Поговорили о друзьях, оставленных в родном городе, посплетничали, посмеялись. Истории, приключившиеся с ними, пересказывались постоянно, стоило им только встретиться, выпить по стакану вина, по стакану чая. Шихин и Ошеверов еще раз рассказали друг другу, как карманники украли у Жорки Верстакова диссертацию, а потом потребовали за нее бутылку водки, и Жорка долго колебался и раздумывал, пока жена сама не отнесла поллитровку и не забрала у карманников потрепанную папку с чертежами, схемами, графиками, отражающими горное давление в пустотах. Потом напомнили друг другу, как Иван Адуев слал себе телеграммы и с днем рождения поздравлял, актерами подписывался, учеными, маршалами, все якобы его чтили и торопились засвидетельствовать и пожелать. Адуев народ собрал к столу и знай телеграммы вслух зачитывает, а от поздравления министра обороны даже прослезился, не смог до конца дочитать. Припомнили, как Васька-стукач на свою жену анонимку написал, пытаясь уберечь ее от неверности и прелюбодеяния, но его затея вскрылась, и был позор, срам, все смеялись, показывая на Ваську пальцами, любопытствовали — не чешутся ли рога, когда растут, не давят ли, не зудят ли по ночам, не стоит ли проделать в шляпе дыры для тех же рогов, нельзя ли их использовать в домашнем хозяйстве, например кашу помешивать, или галстуки вешать, или неверной жене спину чесать? В общем, все получилось смешно и печально. Это были злые шутки, но Васька-стукач их заслужил своей неустанной совместительской деятельностью.

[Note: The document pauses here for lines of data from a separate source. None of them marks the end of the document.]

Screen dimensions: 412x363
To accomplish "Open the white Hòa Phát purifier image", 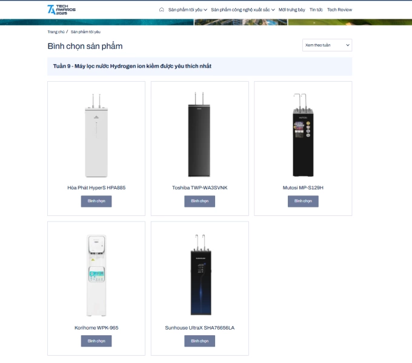I will point(96,136).
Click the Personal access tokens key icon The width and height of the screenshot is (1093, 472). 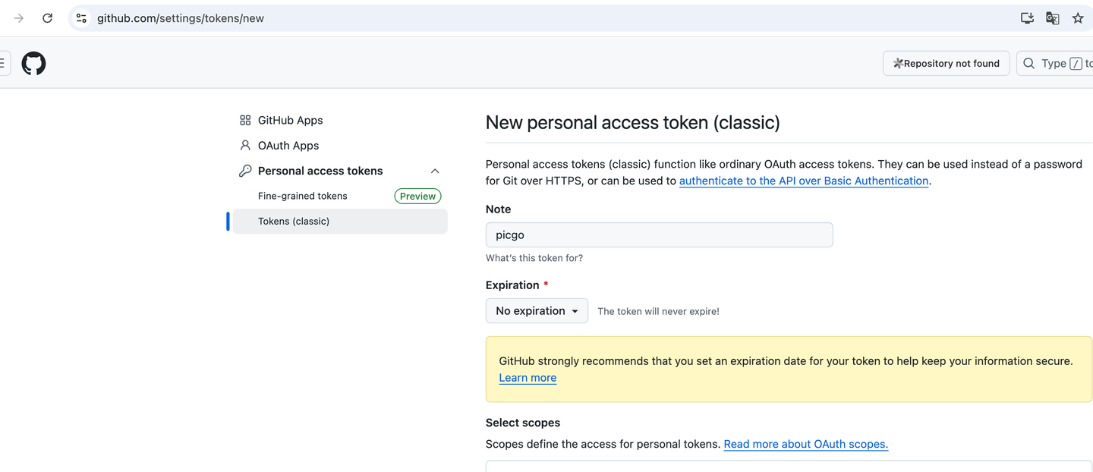[x=244, y=170]
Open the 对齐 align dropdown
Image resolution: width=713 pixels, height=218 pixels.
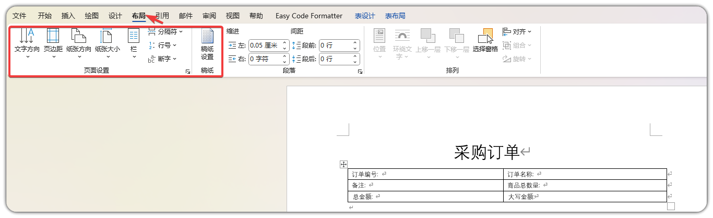(x=517, y=32)
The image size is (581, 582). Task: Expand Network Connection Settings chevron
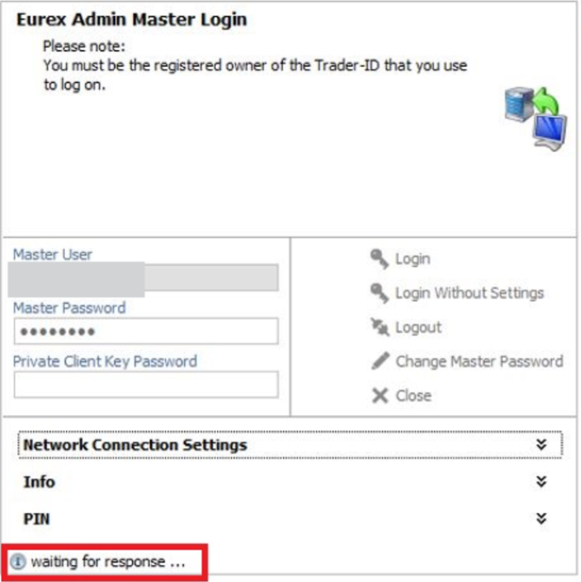pyautogui.click(x=541, y=444)
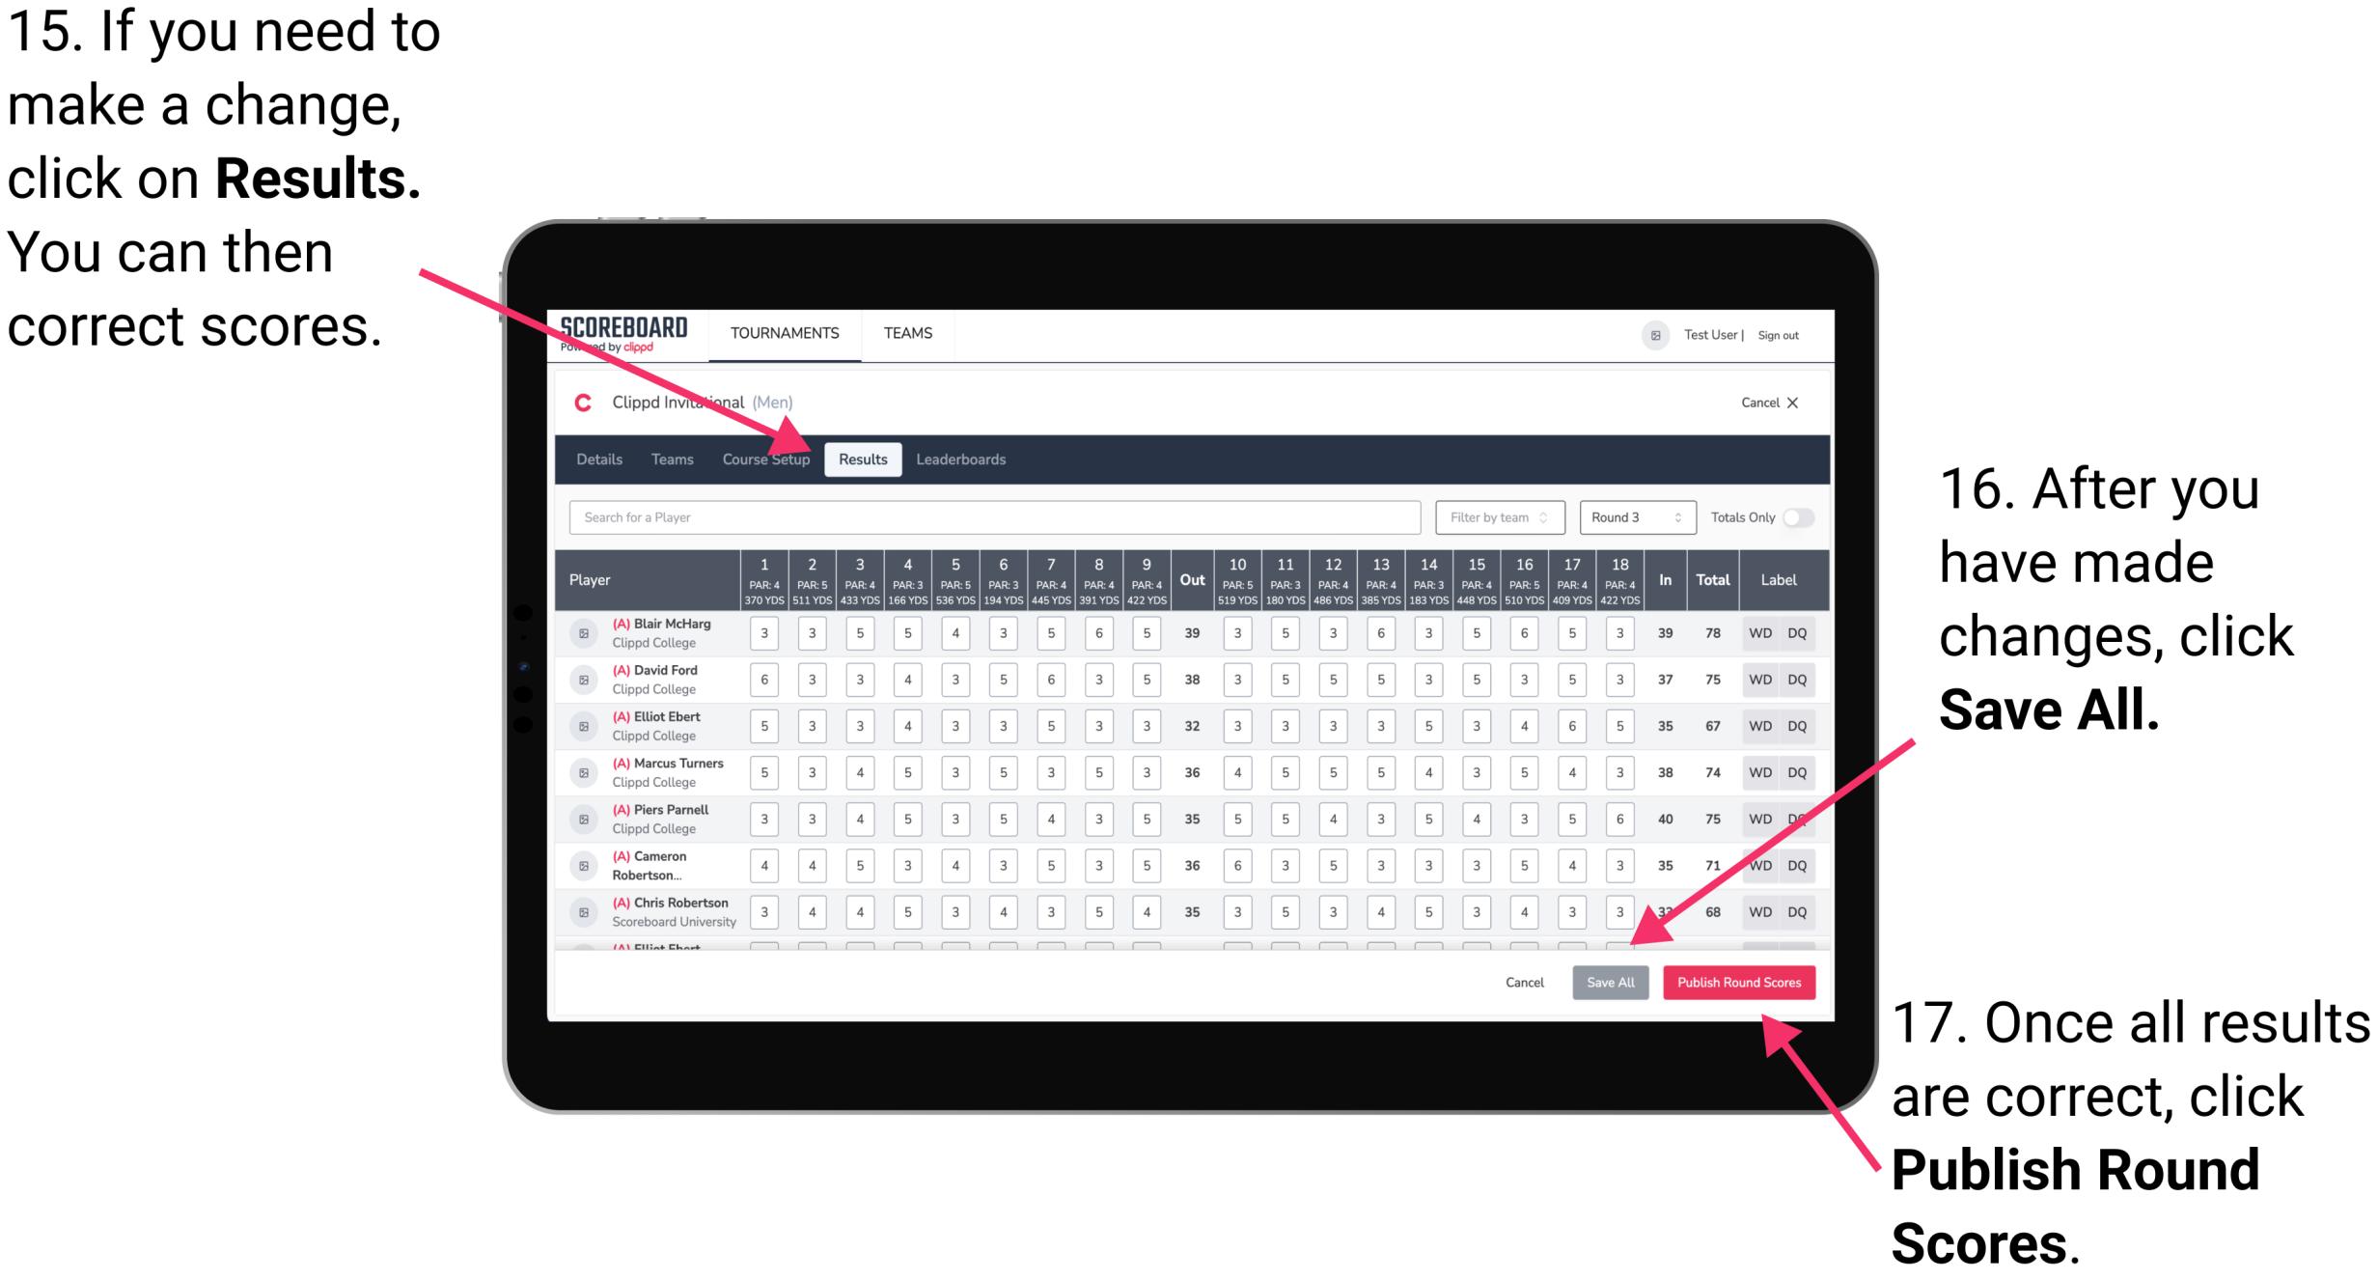Click the Results tab
This screenshot has height=1280, width=2378.
(x=864, y=459)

Однако в эту грозовую ночь старые истории не позабавили наших героев, что-то мешало им смеяться легко и освобожденно.
— Какой-то ты не такой сегодня, — не выдержал наконец Шихин. — Затейницу забыть не можешь?
— Не могу и не хочу. Но дело не в ней.
— Уж если Васька-стукач тебя не позабавил, то дело плохо. Давай выкладывай, чего там у тебя...
— Ну, хорошо... Тебе как здесь вообще... Нравится? — спросил Ошеверов.
— Ничего, жить можно.
— Не жалеешь, что уехать пришлось?
— Уехал и уехал. Делать там нечего. Ни мне, ни Вале.
— Почему... Контор полно, заводов еще больше, при заводах многотиражки...
— Понимаешь, — Шихин помолчал, — появилась какая-то... офлажкованность.
— Значит, ты это почувствовал?
— Да, — кивнул Шихин. — Офлажкованность или что-то на нее похожее. Куда ни ткнешься, везде от ворот поворот. Будто кто-то бежит впереди и предупреждает, дескать, сейчас придет заразный, поганый, дурной, гоните его, не то и вам достанется. Прихожу и по глазам вижу — он уж побывал здесь, определил меня. Ткнулся в одну газету, во вторую, на радио, телевидение, в те же многотиражки... Глухо.
— А здесь? Ничего такого не появлялось?
— Здесь вроде... пока... ничего. Да и не до того. Дом вот надо к зиме готовить — печи перекладывать, стены конопатить, крышу латать, рамы менять... Устроился на местный заводик — какая-то ремонтная шарашка. Записали разнорабочим, но в основном наглядную агитацию рисую. Даешь ускорение, даешь усиление, даешь умиление... Но удобно — в двух шагах.
— А что на плакатах?
— Разное! — рассмеялся Шихин. — На прошлой неделе, например, родил мощного полуголого мужчину, тут же молот и гора блестящих болтов, а сам он смотрит на тебя призывно и страстно, следуй, дескать, моему примеру, производи качественные заготовки. Сегодня изобразил конструктора в глубокой задумчивости у чертежной доски. Это надо понимать так — раньше он работал, не думая, а теперь под влиянием неодолимых общественных сил в душе у него началась перестройка. Начальству очень понравилось. Обещали премию выписать.
— Большую?
— Ну какую премию могут выписать разнорабочему? Вряд ли ее хватит на плитку филе, которую ты собираешься подарить.